* TASK BRIEF: Copy every line of the data in which the word "heading" occurs.

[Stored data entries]
--
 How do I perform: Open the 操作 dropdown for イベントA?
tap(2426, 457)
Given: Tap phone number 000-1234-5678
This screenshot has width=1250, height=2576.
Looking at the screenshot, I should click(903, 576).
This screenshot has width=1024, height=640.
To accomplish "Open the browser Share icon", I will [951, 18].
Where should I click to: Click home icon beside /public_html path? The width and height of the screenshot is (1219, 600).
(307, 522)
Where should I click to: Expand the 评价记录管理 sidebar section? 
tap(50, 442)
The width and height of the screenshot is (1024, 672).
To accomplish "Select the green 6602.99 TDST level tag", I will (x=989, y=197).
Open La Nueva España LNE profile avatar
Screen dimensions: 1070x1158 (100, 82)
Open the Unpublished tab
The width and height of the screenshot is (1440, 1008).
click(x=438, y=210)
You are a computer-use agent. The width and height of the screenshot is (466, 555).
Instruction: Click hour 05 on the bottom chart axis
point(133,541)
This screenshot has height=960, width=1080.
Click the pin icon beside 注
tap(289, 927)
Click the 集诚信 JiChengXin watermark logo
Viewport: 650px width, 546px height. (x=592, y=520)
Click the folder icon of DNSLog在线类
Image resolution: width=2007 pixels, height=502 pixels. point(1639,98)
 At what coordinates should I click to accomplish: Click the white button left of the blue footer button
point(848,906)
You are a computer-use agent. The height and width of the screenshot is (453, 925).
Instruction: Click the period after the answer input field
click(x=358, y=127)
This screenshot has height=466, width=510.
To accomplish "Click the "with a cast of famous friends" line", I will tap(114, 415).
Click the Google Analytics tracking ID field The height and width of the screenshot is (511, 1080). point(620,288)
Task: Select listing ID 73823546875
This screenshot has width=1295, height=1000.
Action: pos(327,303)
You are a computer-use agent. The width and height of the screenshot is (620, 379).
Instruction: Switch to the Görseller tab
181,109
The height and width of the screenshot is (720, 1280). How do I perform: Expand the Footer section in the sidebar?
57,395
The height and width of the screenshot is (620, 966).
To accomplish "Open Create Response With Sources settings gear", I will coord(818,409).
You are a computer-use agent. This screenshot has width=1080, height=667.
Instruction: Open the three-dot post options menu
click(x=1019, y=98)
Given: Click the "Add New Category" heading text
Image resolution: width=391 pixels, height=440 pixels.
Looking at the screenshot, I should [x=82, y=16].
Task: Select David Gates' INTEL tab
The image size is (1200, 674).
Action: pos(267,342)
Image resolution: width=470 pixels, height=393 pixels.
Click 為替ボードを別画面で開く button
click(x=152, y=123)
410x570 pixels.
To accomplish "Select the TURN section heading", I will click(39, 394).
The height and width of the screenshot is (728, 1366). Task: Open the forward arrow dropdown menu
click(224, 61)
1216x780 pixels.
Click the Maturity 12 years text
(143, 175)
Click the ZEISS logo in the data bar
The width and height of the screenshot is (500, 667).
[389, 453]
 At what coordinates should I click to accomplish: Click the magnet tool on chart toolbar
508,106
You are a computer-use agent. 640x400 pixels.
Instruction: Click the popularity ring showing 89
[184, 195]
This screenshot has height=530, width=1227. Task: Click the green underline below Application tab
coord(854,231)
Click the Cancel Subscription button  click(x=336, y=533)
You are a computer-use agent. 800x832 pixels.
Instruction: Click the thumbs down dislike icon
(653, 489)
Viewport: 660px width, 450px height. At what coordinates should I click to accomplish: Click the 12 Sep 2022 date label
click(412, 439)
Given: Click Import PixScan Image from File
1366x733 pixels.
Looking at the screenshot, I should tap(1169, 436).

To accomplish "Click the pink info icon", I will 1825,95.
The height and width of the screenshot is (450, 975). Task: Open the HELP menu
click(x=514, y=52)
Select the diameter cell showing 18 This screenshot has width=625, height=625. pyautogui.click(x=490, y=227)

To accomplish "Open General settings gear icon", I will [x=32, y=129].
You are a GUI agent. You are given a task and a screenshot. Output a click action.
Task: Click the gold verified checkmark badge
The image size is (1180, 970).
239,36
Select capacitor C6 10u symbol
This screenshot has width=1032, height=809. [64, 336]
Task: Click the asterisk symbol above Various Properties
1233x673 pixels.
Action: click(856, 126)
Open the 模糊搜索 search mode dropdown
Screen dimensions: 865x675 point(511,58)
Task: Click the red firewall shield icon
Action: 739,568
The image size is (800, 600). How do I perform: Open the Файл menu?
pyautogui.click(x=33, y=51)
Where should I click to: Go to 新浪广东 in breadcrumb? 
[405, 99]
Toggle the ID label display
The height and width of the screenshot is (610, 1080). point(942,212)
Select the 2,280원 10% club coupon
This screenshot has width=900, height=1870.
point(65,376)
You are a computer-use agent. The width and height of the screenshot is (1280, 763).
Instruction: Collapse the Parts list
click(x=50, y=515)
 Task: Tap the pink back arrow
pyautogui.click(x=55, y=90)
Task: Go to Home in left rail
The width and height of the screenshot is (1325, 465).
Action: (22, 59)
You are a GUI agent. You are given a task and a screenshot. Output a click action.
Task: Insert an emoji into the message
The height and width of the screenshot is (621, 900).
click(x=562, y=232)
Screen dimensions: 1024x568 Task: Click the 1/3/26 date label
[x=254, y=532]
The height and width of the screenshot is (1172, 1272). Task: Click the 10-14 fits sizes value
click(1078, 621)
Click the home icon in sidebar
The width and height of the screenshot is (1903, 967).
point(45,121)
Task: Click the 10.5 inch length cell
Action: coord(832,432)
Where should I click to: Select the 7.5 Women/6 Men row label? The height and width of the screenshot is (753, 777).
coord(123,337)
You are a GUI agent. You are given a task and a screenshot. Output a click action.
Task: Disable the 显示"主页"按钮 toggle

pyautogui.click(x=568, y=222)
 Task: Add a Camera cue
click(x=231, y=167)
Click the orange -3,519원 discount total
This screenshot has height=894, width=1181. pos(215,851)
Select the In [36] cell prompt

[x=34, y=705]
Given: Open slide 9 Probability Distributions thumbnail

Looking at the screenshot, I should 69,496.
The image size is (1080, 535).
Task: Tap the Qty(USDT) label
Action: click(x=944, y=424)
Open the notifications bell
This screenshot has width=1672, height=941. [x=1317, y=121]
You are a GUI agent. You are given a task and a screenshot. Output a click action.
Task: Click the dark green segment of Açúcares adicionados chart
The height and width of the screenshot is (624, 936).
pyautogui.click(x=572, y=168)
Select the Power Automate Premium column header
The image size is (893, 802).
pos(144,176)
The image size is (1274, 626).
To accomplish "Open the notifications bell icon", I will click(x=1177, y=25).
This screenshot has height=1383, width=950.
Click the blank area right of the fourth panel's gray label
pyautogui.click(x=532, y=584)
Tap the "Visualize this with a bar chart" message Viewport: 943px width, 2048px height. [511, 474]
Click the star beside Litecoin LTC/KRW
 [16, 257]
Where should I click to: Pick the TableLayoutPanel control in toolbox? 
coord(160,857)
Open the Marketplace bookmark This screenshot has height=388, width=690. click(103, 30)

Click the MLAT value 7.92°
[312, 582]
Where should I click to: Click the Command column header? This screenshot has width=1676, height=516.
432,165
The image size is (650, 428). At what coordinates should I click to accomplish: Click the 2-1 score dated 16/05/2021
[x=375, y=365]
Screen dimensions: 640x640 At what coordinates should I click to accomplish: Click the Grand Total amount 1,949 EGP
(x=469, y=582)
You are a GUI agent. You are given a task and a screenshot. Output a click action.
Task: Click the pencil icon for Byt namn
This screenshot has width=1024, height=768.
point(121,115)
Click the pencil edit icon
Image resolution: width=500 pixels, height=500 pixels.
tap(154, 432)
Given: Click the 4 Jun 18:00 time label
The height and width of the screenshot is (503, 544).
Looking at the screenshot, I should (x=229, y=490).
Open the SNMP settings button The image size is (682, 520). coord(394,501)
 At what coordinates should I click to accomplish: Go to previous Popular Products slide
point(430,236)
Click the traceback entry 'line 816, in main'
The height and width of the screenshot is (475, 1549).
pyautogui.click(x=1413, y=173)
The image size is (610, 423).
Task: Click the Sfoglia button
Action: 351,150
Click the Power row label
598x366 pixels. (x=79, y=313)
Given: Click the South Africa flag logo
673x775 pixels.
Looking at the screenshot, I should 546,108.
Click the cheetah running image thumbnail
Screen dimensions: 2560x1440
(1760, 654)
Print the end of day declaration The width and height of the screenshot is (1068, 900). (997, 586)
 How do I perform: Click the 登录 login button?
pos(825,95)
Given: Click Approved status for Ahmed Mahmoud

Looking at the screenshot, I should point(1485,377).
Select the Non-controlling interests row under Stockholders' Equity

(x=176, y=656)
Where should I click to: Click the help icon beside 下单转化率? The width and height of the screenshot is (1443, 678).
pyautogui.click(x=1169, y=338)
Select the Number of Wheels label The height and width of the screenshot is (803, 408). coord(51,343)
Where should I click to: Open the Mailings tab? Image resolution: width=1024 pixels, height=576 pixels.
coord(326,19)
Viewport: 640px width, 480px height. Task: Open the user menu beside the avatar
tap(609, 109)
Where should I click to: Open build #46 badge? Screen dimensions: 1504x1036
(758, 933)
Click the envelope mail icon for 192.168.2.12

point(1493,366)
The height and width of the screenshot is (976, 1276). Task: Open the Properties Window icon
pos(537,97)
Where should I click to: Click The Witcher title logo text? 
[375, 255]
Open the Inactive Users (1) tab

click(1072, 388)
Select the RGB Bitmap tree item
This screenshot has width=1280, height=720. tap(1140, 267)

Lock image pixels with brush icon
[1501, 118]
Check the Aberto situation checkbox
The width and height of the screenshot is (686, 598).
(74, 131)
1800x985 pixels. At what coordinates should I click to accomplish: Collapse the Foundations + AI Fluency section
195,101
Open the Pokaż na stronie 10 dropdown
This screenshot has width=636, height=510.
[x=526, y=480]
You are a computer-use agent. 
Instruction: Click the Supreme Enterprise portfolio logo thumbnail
--
* OUTPUT:
Given: Click the "Add New Category" heading text
To accomplish "Select the TURN section heading", I will click(39, 394).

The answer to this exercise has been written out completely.